Manufacturers of gas-shielded, flux-cored electrodes carefully control the alloy levels in their products such that when used with their recommended percentages of argon in a mixed shielding gas, the resulting yield and tensile strengths of the weld metal will be within the electrode’s allowable minimum and maximum range. However, if you use a higher percentage of argon then recommended, there will be more alloy recovery in the weld metal, resulting in higher strength levels. In general, as the weld metal's tensile strength increases, it becomes less ductile (i.e., more rigid) and therefore more sensitive to cracking as the weldment cools. An additional preheating operation may then be necessary to help reduce the tendency for solidification cracking issues.

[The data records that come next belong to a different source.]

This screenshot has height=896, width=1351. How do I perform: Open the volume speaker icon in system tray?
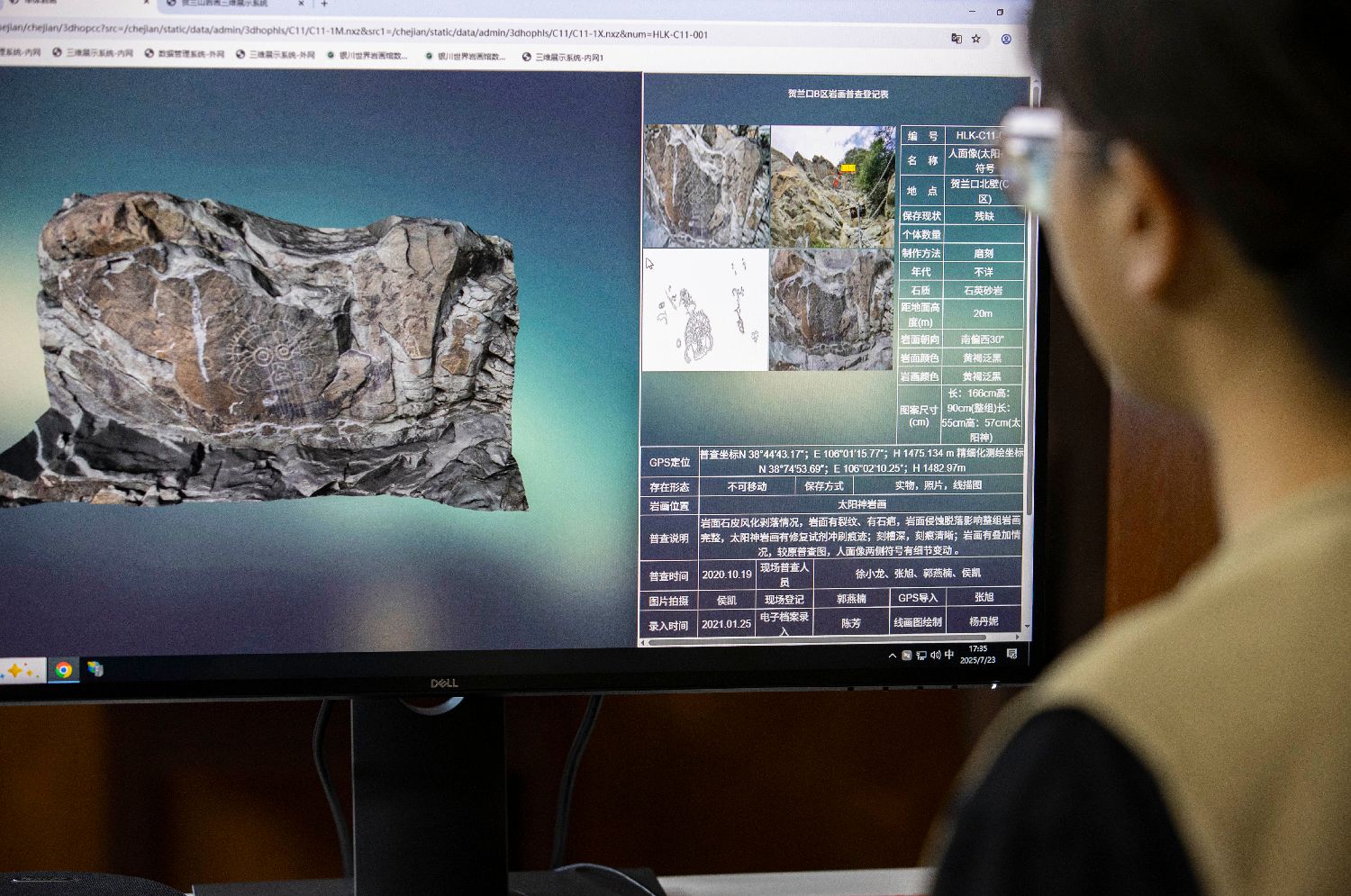935,655
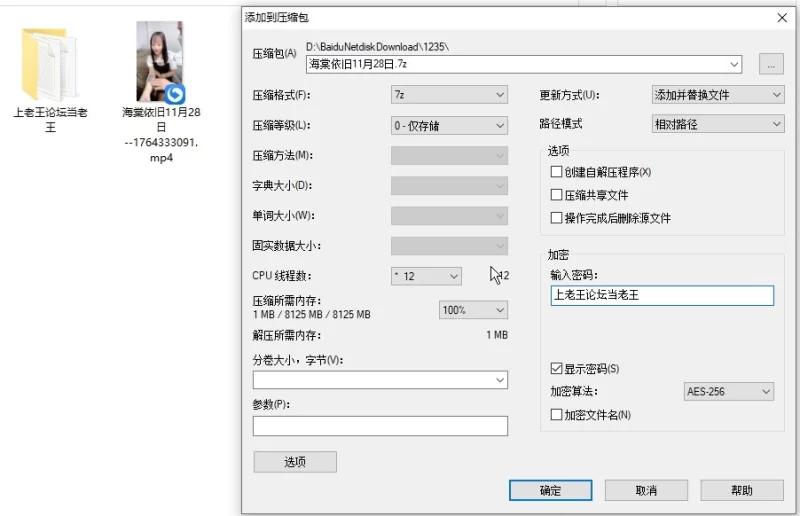Click the 取消 button
The width and height of the screenshot is (800, 516).
pyautogui.click(x=646, y=490)
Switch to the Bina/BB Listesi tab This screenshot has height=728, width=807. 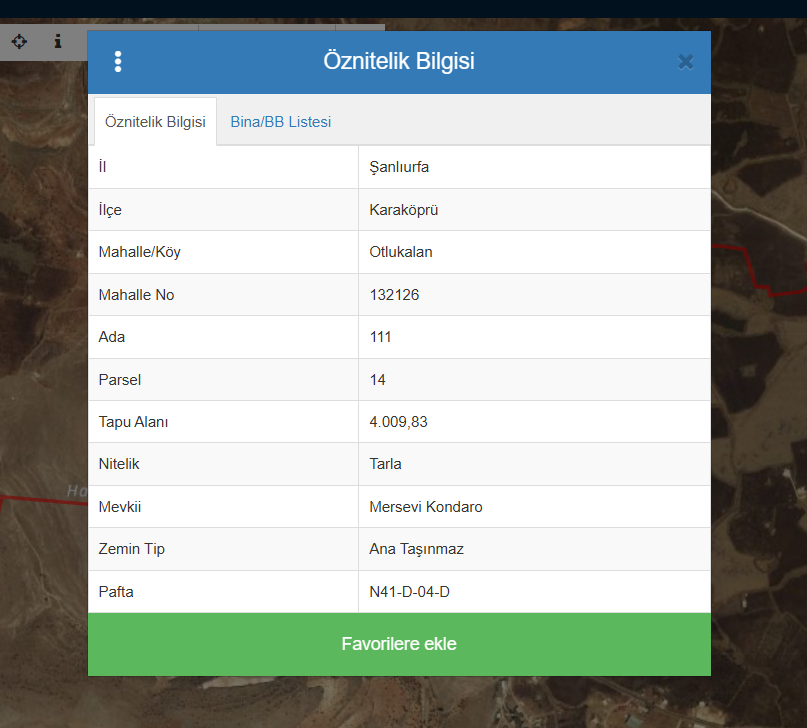[x=280, y=122]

Now for a particular welding application, there may be no maximum weld strength requirement. That decision is up to the design engineer for that particular welding application. However, in general, it is not recommended to exceed a gas-shielded, flux-cored electrode manufacturer’s recommendation for maximum percentage of argon used in the mixed shielding gas. With the proper Ar/ CO2 shielding gas mix, the electrode should produce a weld deposit with the specified minimum tensile strength. Using a higher percentage of argon, with a resulting increase in the weld metal’s tensile strength, provides no additional value. However, it does potentially increase the chances of weld cracking issues. For your particular electrode, the recommendation would be to not use a shielding gas with more than 80% argon.